Chronic illness draws your focus inward. The desire for comfort, the wish for relief, and the longing for understanding creates an environment of ‘need’ within one’s self. This is not necessarily a bad thing. It can be a healthy and natural pursuit to invite those who are trustworthy to share in the burdens we bear. But a watchful eye must be kept over this for the purpose of not overloading the ones who love us with the weight of our chronic illness, which at some level we must bear alone.
This can help maintain perspective when it seems like those around you just, ‘Don’t get it’, in relation to what it’s like to be chronically ill day in and day out. No one human can know exactly what it is like to live inside your body. We can share our thoughts, struggles, and experiences. But ultimately, only you know what it’s like to be, well, ‘you’.
I spend a good majority of the day alone. So when my husband comes home at night, I have a tendency to throw open the flood gates of my mind; how I feel, the latest research on Fibromyalgia/CFS/ME I’ve done that day, my newest symptom, how that symptom feels, what concerns me about that symptom, ect. Needless to say, it can be a bit much.
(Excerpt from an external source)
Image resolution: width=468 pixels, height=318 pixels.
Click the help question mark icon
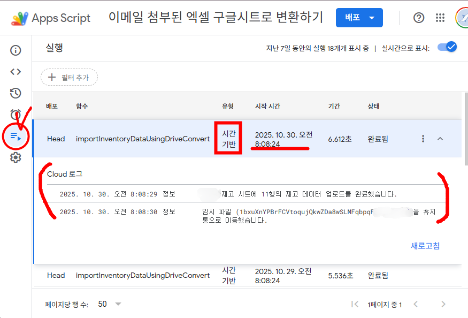tap(419, 18)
He wants to hear about what is going with me, and he is concerned with what concerns me. However, a little temperance thrown in is a good thing. Ways of relating that do not selfishly dominate the conversation with just ‘what’s going on with me in my little world’ are called for.
A Few Ideas For Maintaining Relational Balance
Check yourself before you launch into speaking: Ask: Am I about to ‘unload’ the miseries of the day on this person? Is the other person finished speaking their thoughts? In other words, am I about to change the subject to steer the conversation back to what pertains just to me? Have I asked them how their day was, and really listened to their answers?
Rely on several sources as an outlet, not just one or two people: It can be easy to ‘wear down’ those around us, who in all fairness, can only attempt to understand the reality of living in a body with chronic illness. Reach out to reliable online sources, such as chronic illness blogs like this one where you can read what others like you are going through. Join a good online support group, or possibly an outreach within your own community.
If possible, try to remember to do something special once a week for that person: Keep it simple. Make their favorite cookie recipe, or something to that effect. Agree to watch the movie they want to see (even though it’s the last thing you would pick). Remember to pick something up for them while you’re out. For example, this week while I was shopping I saw D’s favorite childhood cereal, Peanut Butter Captain Crunch, so I popped it in the cart and gave it to him as a surprise that night. Small gestures can mean a lot.
Finding relational balance can be difficult when chronic illness’s demanding voice is always clamoring for attention. The sacrafices we make for the ones we love are worth it. They keep chronic illness from robbing us of one of our greatest needs; harmony with those we hold most dear.